### Brief 1
Please copy out, word for word, everything in the article below on Australia's anti-phoenix reforms from "In the proceedings, the" down to "the Administrators’ appointment.".
### Brief 2
Resume the article on section 203AB of the Corporations Act, carrying it forward from its final sentence.

### Source document
The Australian Government has now implemented a series of reforms aimed at preventing illegal ‘phoenix’ activity associated with bad actors and rogue behaviour in circumstances where a company is liquidated, wound up or abandoned to avoid paying its debts.
One such reform has introduced new section 203AB[1] of the Corporations Act 2001 (Cth) for the purpose of preventing directors from abandoning a company and leaving the company without a board. Section 203AB provides that a directors resignation will not be effective if a company does not have at least one director at the end of the day a resignation is supposed to take effect, unless the resignation takes effect on or after the day the company’s winding up begins.
For the first time, this new provision has been judicially considered in the matter of Big Village Australia Pty Ltd (Administrators Appointed) [2023] FCA 48. Here, Mathew Russell Hutton and Robert Bruce Smith who were appointed as joint and several administrators of Big Village Australia Pty Ltd sought orders (under section 447A of the Act) to clarify the validity of their appointment in respect of two key issues:
- Would the last remaining director (Ms Kracht)[2] who purported to appoint the administrators (in circumstances where the company was in breach of section 201A(1) of the Act, which requires that a single director of a company must reside in Australia) invalidate their appointment as voluntary administrators?
- Would Ms Kracht’s earlier purported resignation as a director (leaving the company without a director in breach of section 203AB) and subsequent appointment of the administrators invalidate their appointment as voluntary administrators?
In the proceedings, the Administrators submitted that it was prudent that this matter be brought to the Court’s attention in the context of this application given the lack of judicial consideration of the issue and to dispel any lingering uncertainty that may affect the validity of the Administrators’ appointment.

### Information shown
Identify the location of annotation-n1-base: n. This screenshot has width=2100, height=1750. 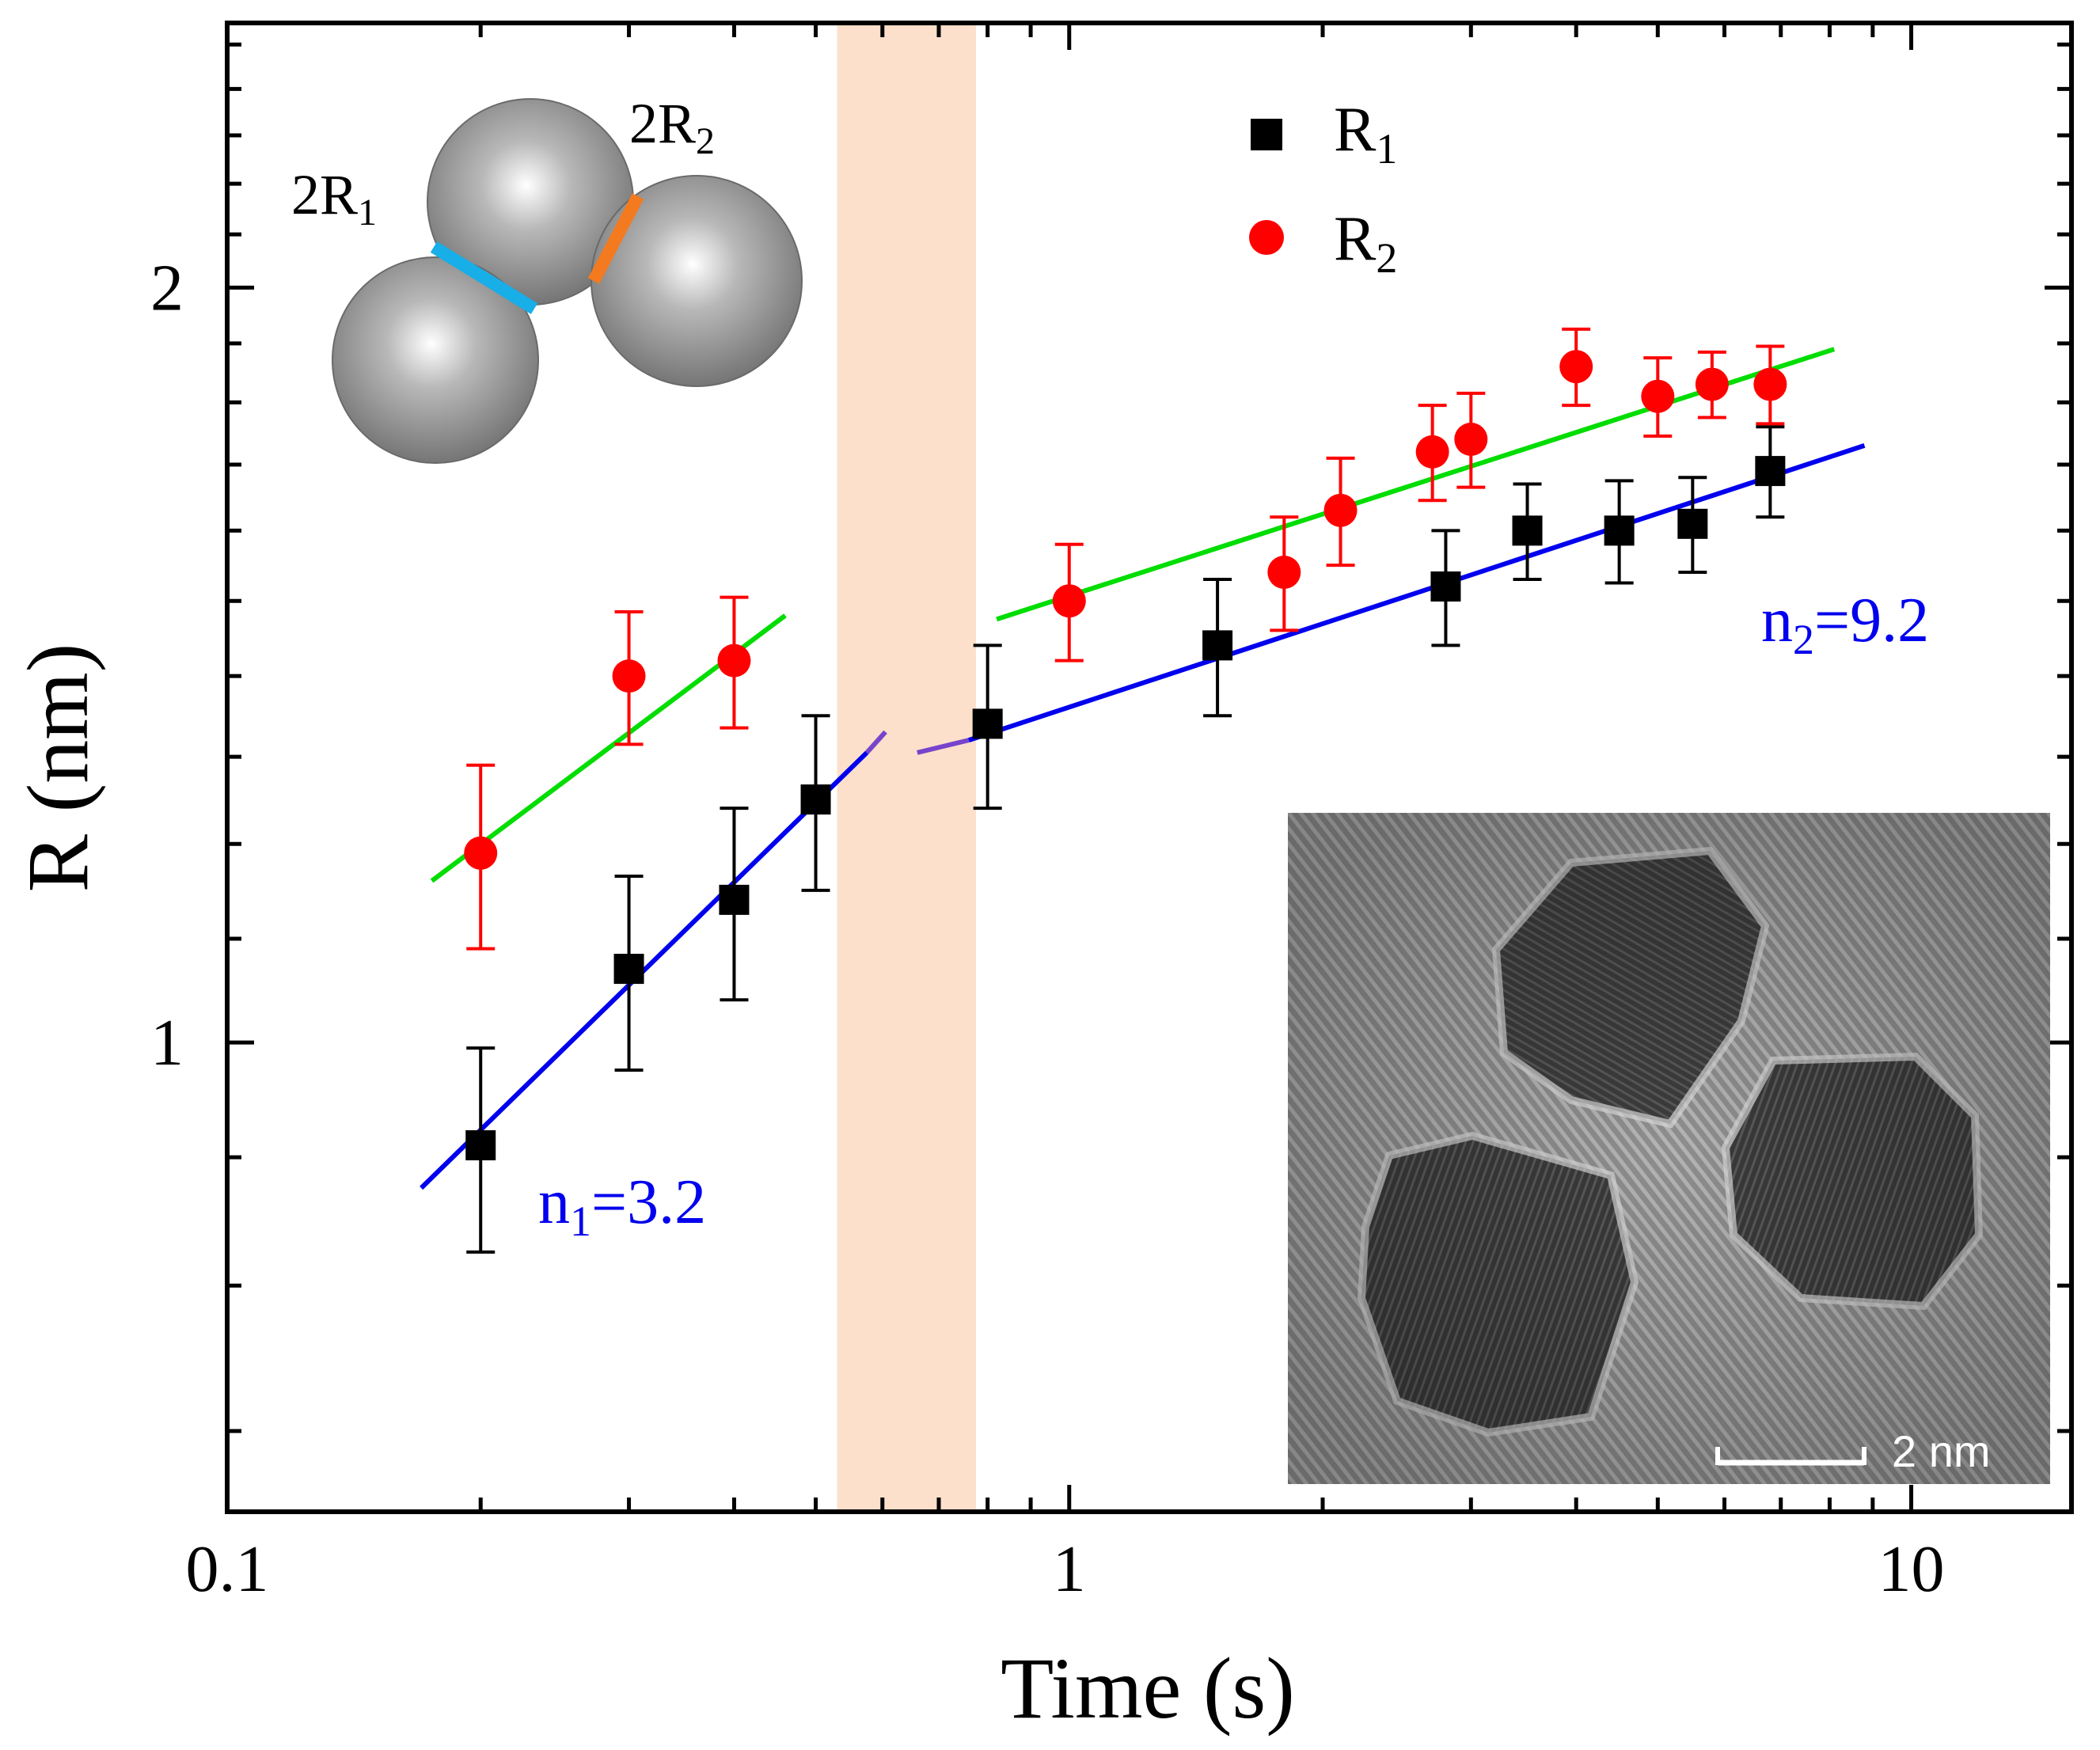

### Exercise output 1
In the proceedings, the Administrators submitted that it was prudent that this matter be brought to the Court’s attention in the context of this application given the lack of judicial consideration of the issue and to dispel any lingering uncertainty that may affect the validity of the Administrators’ appointment.

### Exercise output 2
Justice Anderson in reviewing the authorities noted that the Courts have been hesitant to express a concluded view on whether a breach of s 201A of the Act renders the appointment of a voluntary administrator ineffective but that “the better view appears to be that the fact a company has breached s 201A(1) does not affect the ability of the company to function (subject to the provisions of its constitution), and therefore does not affect its ability to appoint an administrator under s 436A of the Act”.
In reaching that conclusion Justice Anderson emphasised that the recently introduced anti-phoenix provision (section 203AB of the Act) clearly prevented Ms Kracht’s resignation from taking effect despite her attempt to do so and despite the company’s constitution allowing for it. His Honour noted that “notwithstanding cl 11.5(c) of the Company’s constitution, which provides that “the office of a Director becomes vacant if the Director … resigns as Director by giving written notice of resignation to the Company …”, she remained the director at the time she passed the Resolutions”.
Justice Anderson then considered the factors to be considered by the Courts in granting an order under s 447A and noted they were typically related to situations where major steps in an administration and a subsequent deed of company arrangement have taken place and a challenge to validity only comes much later. In the particular circumstances of this case, His Honour noted that it is nonetheless relevant to consider:
(a) the likely insolvency of the Company;
(b) the inquiries the Administrators took to confirm the validity of their appointments;
(c) the potential disruption that may be caused by a future challenge to the validity of the Administrators’ appointment;
(d) the conduct of the directors prior to the appointment;
(e) any work the Administrators have carried out on the assumption their appointments are valid;
(f) whether substantial injustice would be afforded to any party by the making of the orders; and
(g) whether making the order is otherwise consistent with the objectives of Part 5.3A.
His Honour consequently made orders pursuant to section 447A of the Act confirming the Administrators’ appointment.
Conclusion
Justice Anderson’s judicial determination of the effect of section 203AB confirms that a sole director’s attempt to resign will not be effective despite what the company constitution provides and regardless of intent.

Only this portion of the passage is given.